Il Dap, in 73 pagine, ha raccolto le dichiarazioni di agenti, medici e dei familiari del giovane e le ha consegnate ieri ai pm Francesca Loi e Vincenzo Barba per i quali l'inchiesta non cambia orientamento. "Gli accertamenti" per il capo del Dap, Franco Ionta, "non hanno rilevato responsabilità della polizia penitenziaria". E sulla custodia di chi viene arrestato in flagranza di reato, sottolinea: "Sto pensando di ritirare il nostro personale dalle celle del tribunale".
"Medici e poliziotti penitenziari", commenta dall'associazione Antigone, il presidente Patrizio Gonnella, "per la Asl e per il Dap non avrebbero responsabilità: chi è stato allora a pestare Cucchi?". L'inchiesta va avanti: sono stati sentiti il detenuto tunisino che ha firmato la lettera di accusa ai carabinieri e l'assistente del senatore Stefano Pedica che l'ha consegnata ai pm. Gli inquirenti, che danno poco credito a quelle tre pagine, hanno accertato che non furono scritte dal tunisino, poco pratico della lingua, ma da un altro detenuto al quale il primo l'ha dettate.
È stato acquisito il registro di ingressi e uscite dalle celle del tribunale ed emergono già molte anomalie sugli orari e sull'andirivieni nel sotterraneo. Intanto ieri, il senatore Ignazio Marino, presidente della commissione parlamentare di inchiesta sulla Sanità, ha reso noto che, con un ordine di servizio, il Dap obbliga gli agenti penitenziari a informare i medici dei reparti carcerari sulle richieste di colloquio dei familiari con i pazienti-detenuti.

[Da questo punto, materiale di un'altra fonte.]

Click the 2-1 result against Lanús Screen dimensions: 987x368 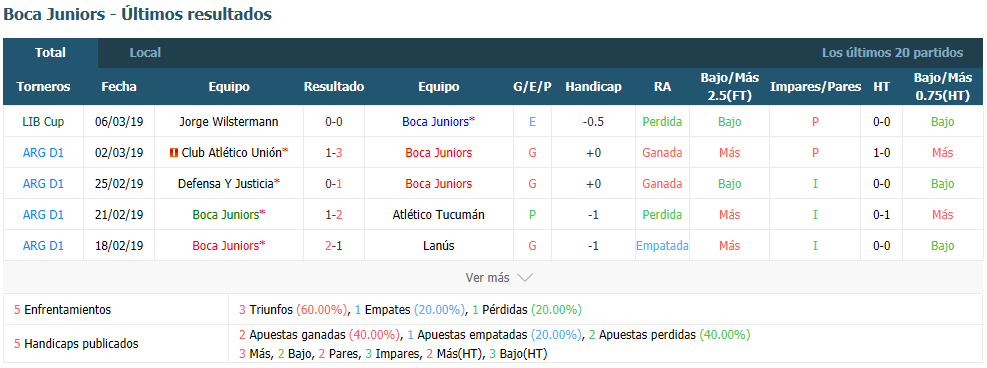pos(334,245)
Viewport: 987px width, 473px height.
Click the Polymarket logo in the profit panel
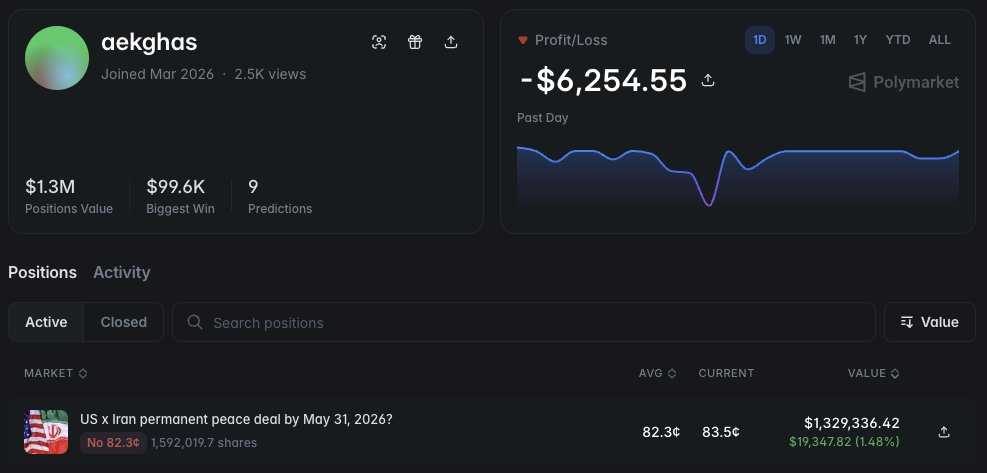(904, 83)
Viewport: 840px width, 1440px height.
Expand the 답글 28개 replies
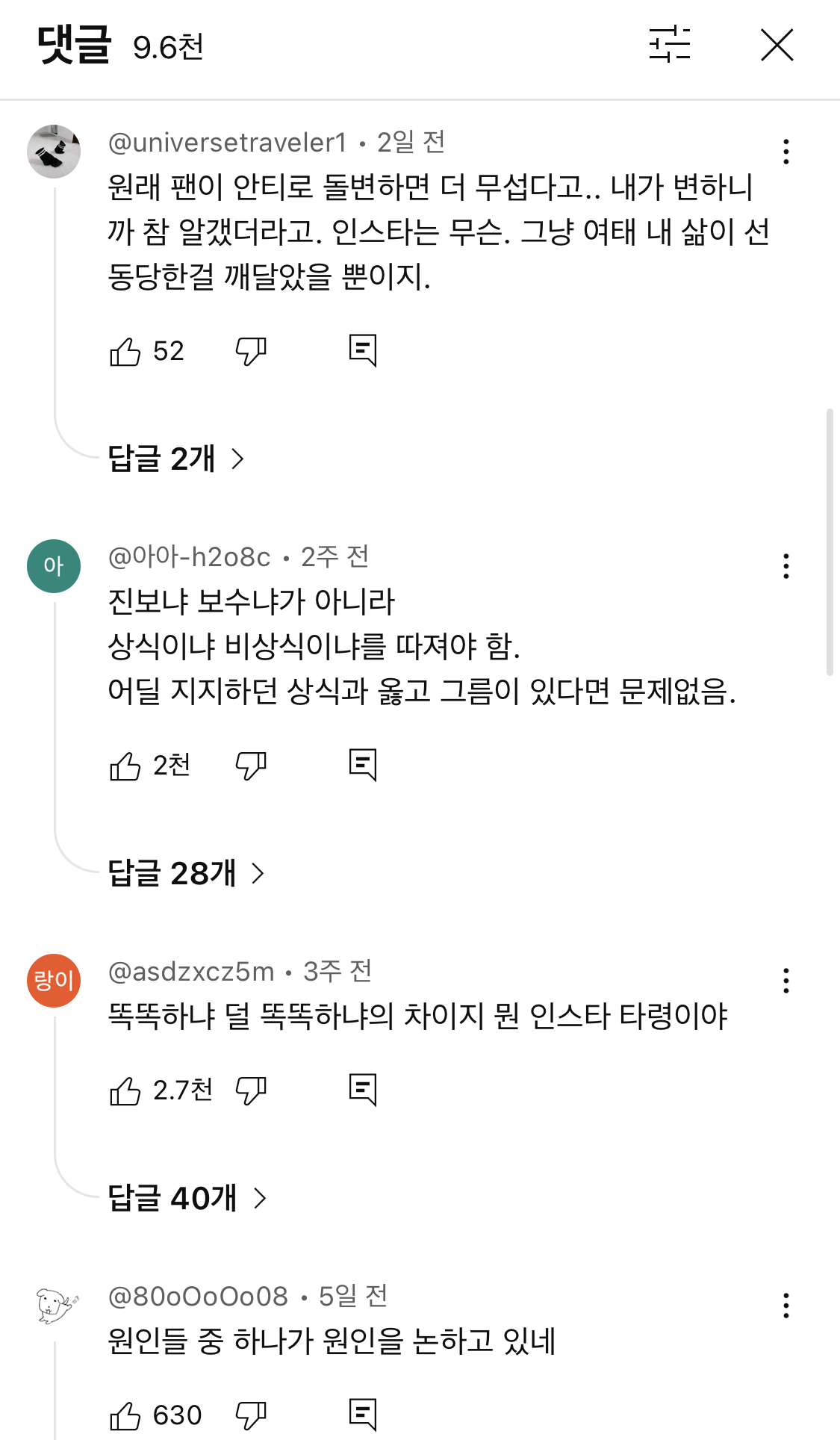coord(187,872)
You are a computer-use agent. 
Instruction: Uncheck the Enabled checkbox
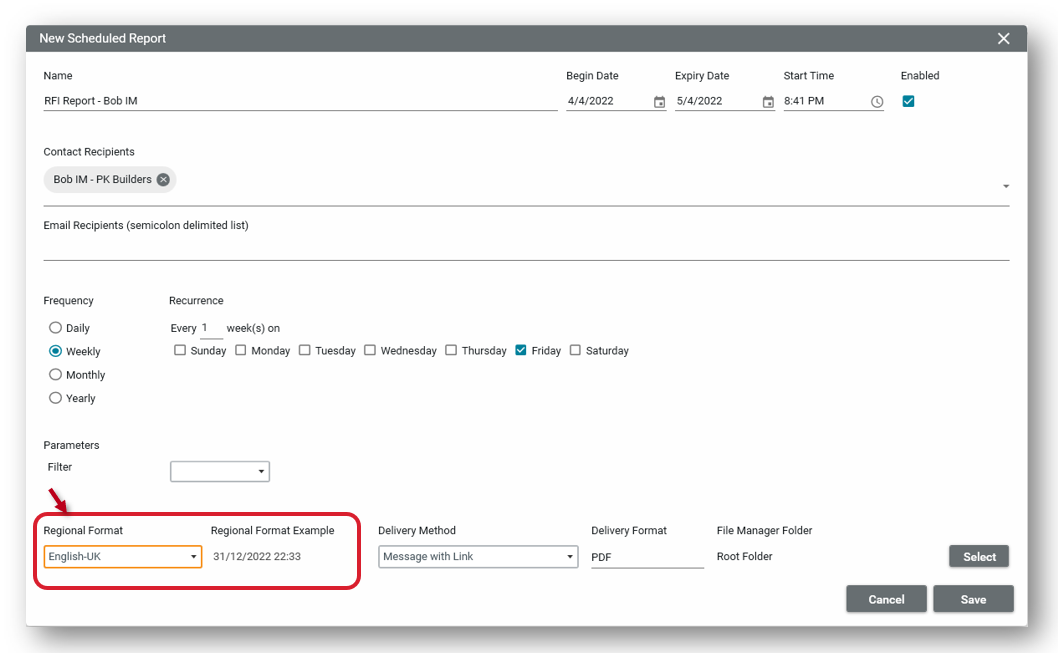(908, 101)
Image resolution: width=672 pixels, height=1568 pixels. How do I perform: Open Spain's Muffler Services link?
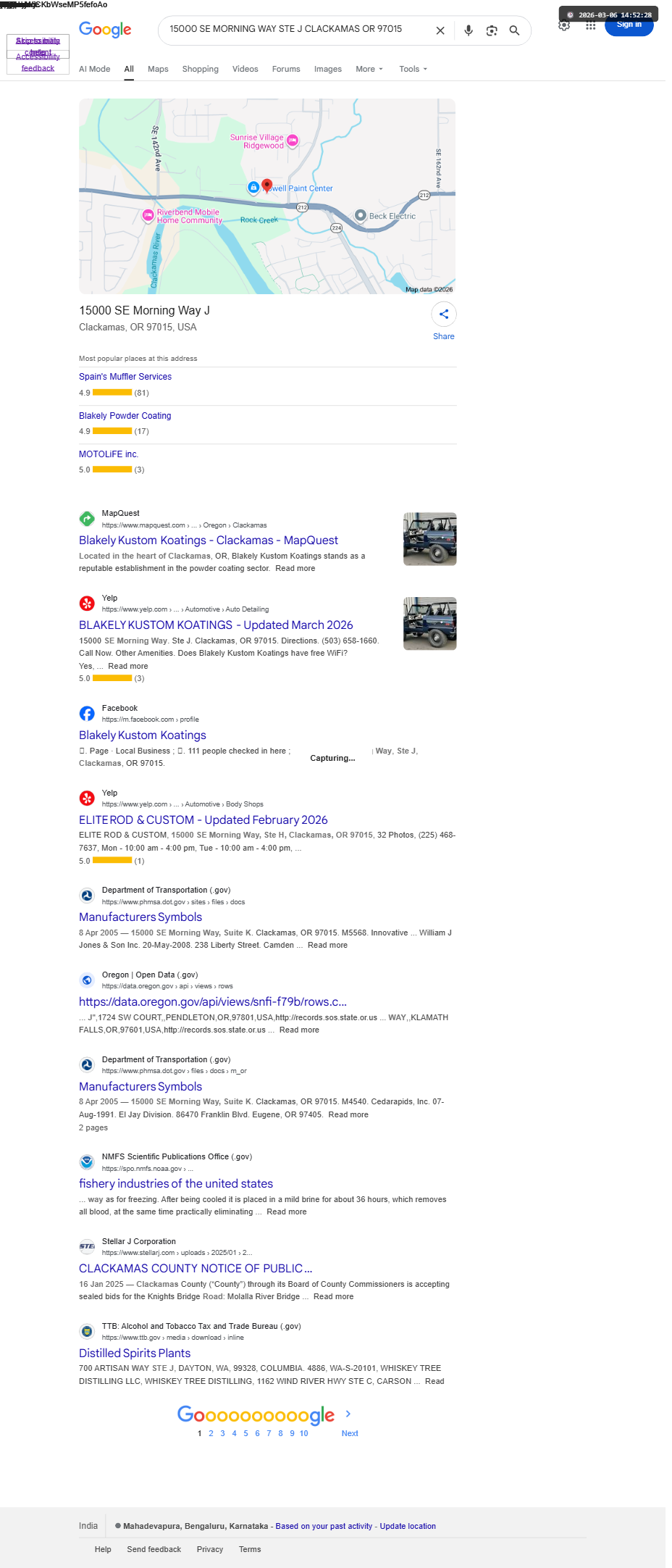tap(125, 377)
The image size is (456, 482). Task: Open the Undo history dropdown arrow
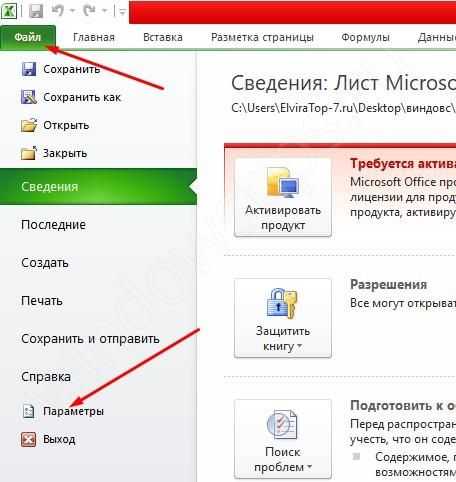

Non dovrebbe insomma ripetersi più quanto accaduto ai genitori di Stefano, tenuti per giorni all'oscuro delle condizioni del giovane e informati crudelmente della sua morte solo con la notifica dell'esecuzione dell'autopsia. "Mi sembra un grande passo avanti", commenta Ilaria Cucchi sorella di Stefano, "spero che nessun'altra famiglia patisca quanto abbiamo patito noi".